Local players have been able to increase their offered prices, competing more heavily with the rest of the Indian Sub-Continent. Additionally, the country has started taking advantage once again of the units that require green recycling from the heavily hurt tanker sector. In Pakistan, it was also a quiet week, as less units were led onto the country’s beaches, despite the attractive scrap prices on offer. The limited number of candidates, in combination with the strict regulations regarding tankers (after several accidents that have taken part in the country) have reduced the available business that local players can attract”, Allied concluded.
Meanwhile, GMS (www.gmsinc.net), the world’s leading cash buyer of ships said that “prices have settled into a new reality this week as end Buyers get back to buying at levels just shy of the historical peaks seen this year, closer to (and in some cases, just over) USD 600/LT LDT from the market leaders, on high-spec units.
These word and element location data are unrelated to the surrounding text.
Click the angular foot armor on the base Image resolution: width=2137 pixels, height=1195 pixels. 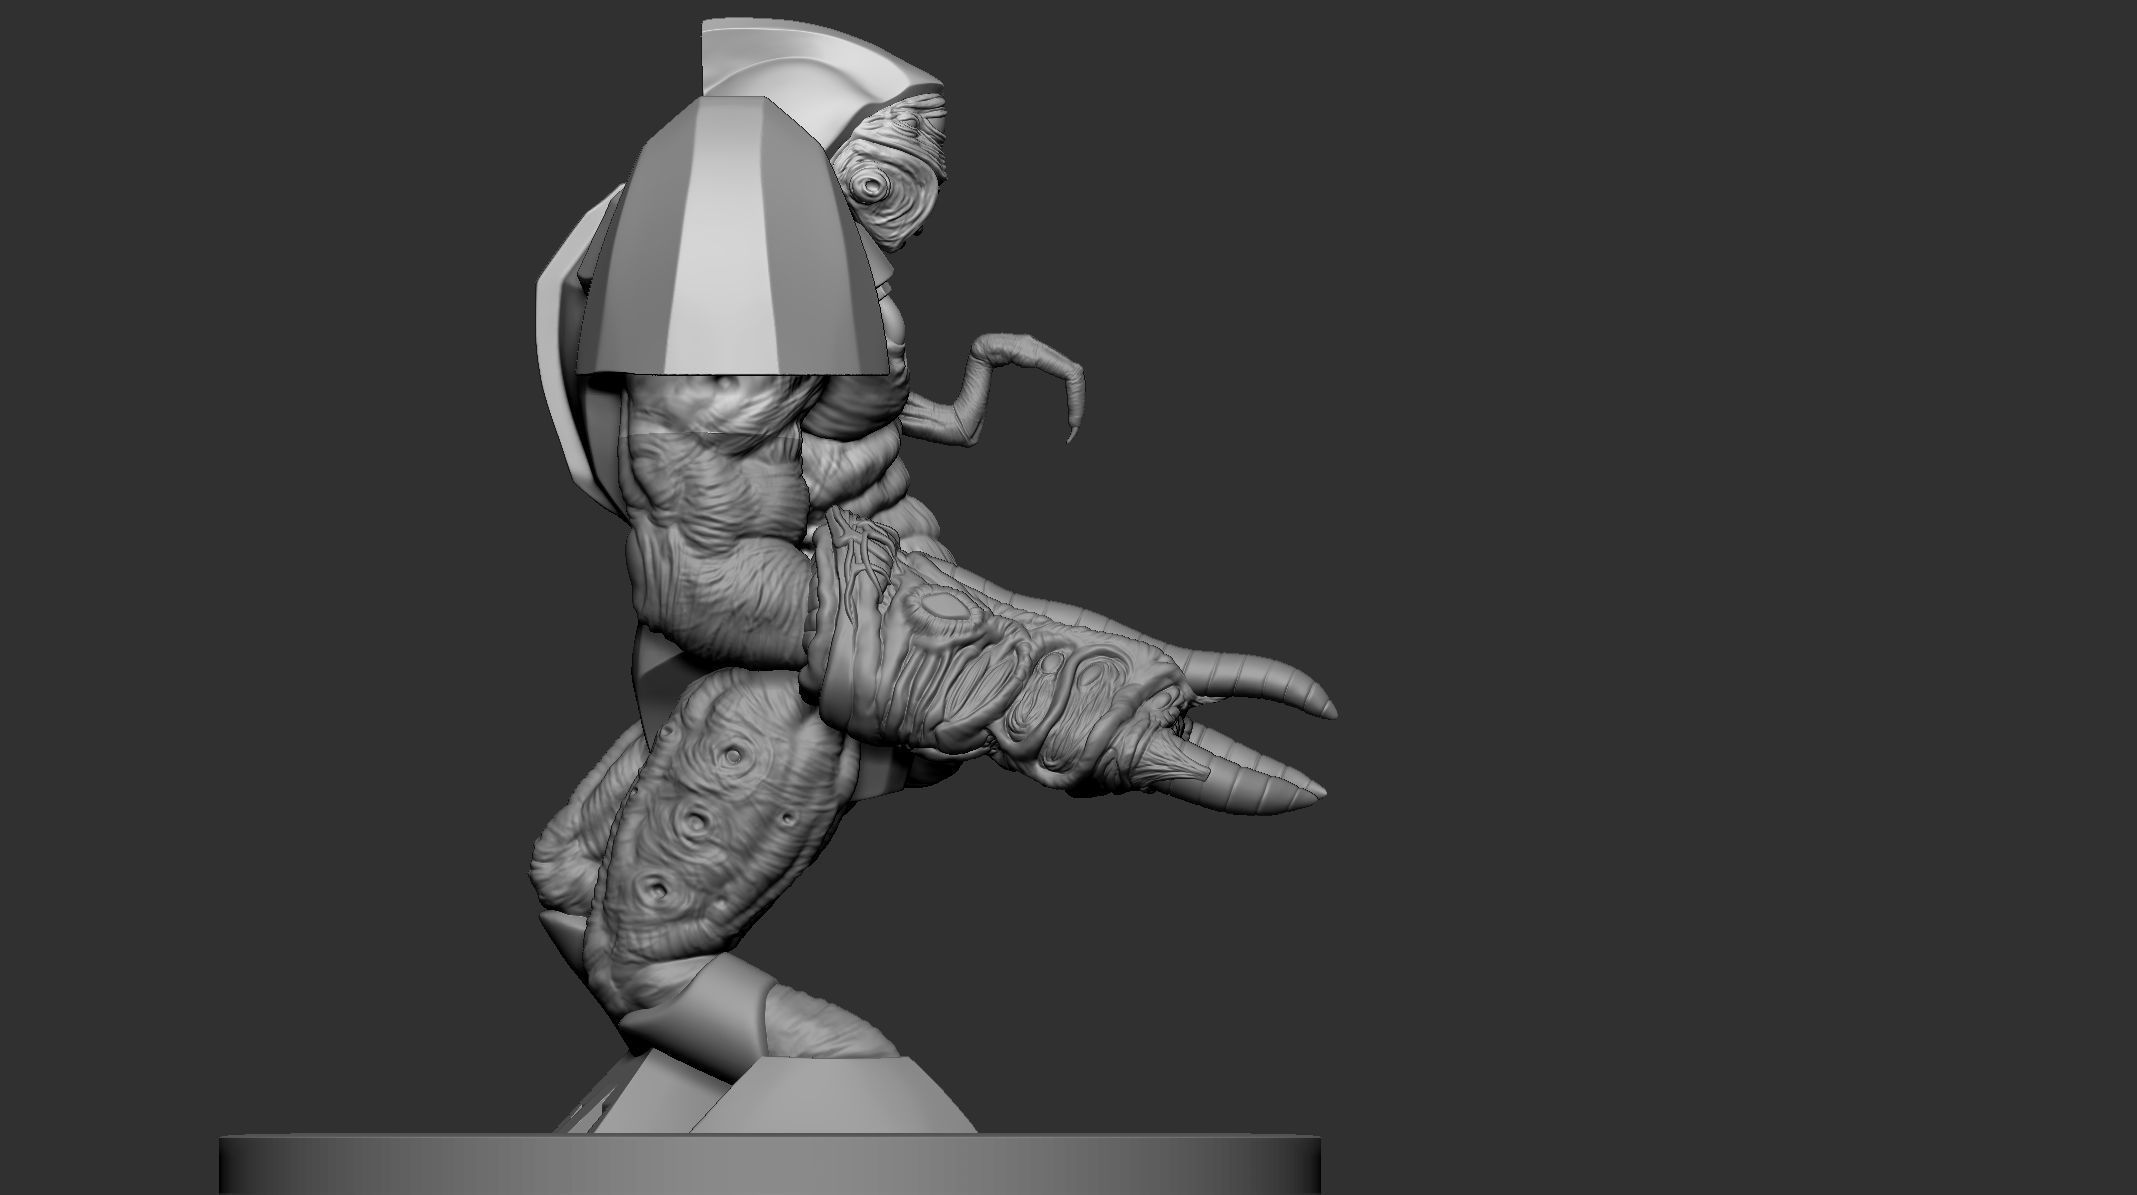tap(830, 1095)
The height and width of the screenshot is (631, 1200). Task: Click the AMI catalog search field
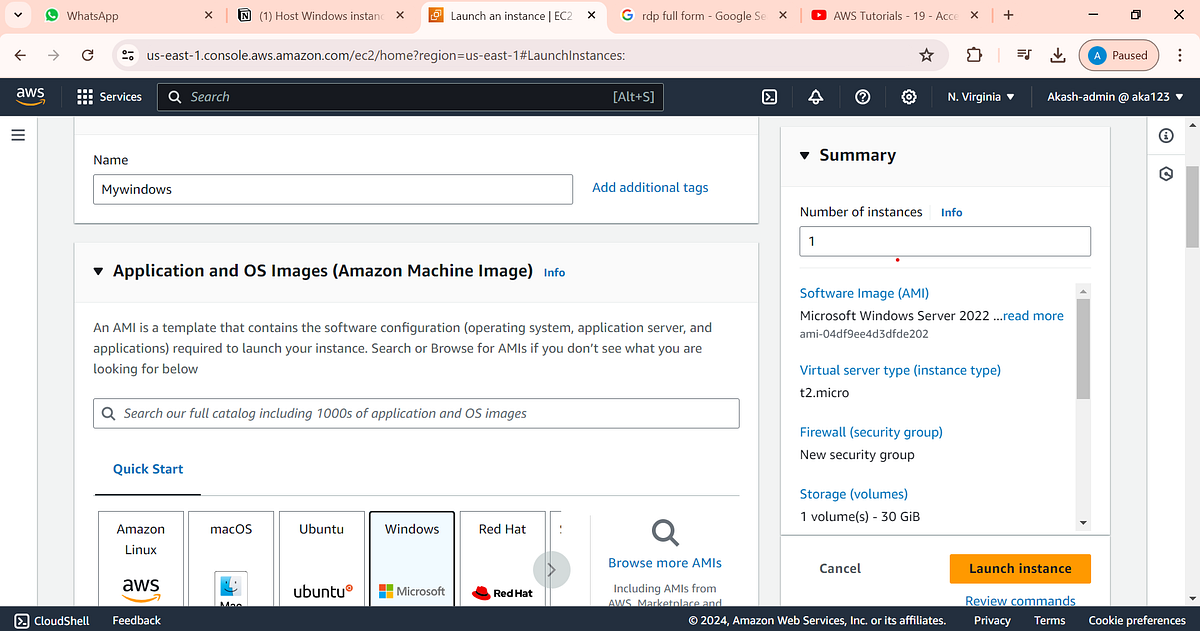pyautogui.click(x=416, y=413)
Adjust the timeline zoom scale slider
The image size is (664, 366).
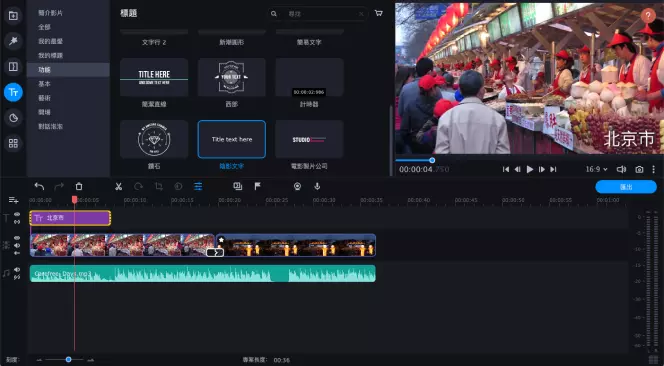coord(68,360)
It has been a phenomenal year for the sub-continent ship recycling markets thus far, which has seen prices more than double in the space of the last 12 months, especially as supply starts to dither. At the peak of the pandemic in the middle of 2020, we saw levels in the mid USD 200s/LDT, as markets closed and global trade came to a virtual standstill.
The various ship-recycling destinations across the world learned to cope with and adapt to the Covid-19 pandemic and despite the devastating recent toll the Delta variant has taken, beachings and deliveries have continued unabated for a large part of the year. Overall, we see sub-continent end Buyers reaping the benefits of steel plate prices that have been flying to previously unthinkable levels. Not since the boom years of 2008, when deals were done over USD 800/LT LDT, have we seen ship recycling prices quite so firm and there is every indication that this momentum could continue for a bulk of the remainder of this year. Forward futures on steel predict the markets to be positively placed as well, despite some of the pessimism and nervousness that the recent falls have brought about”, GMS concluded.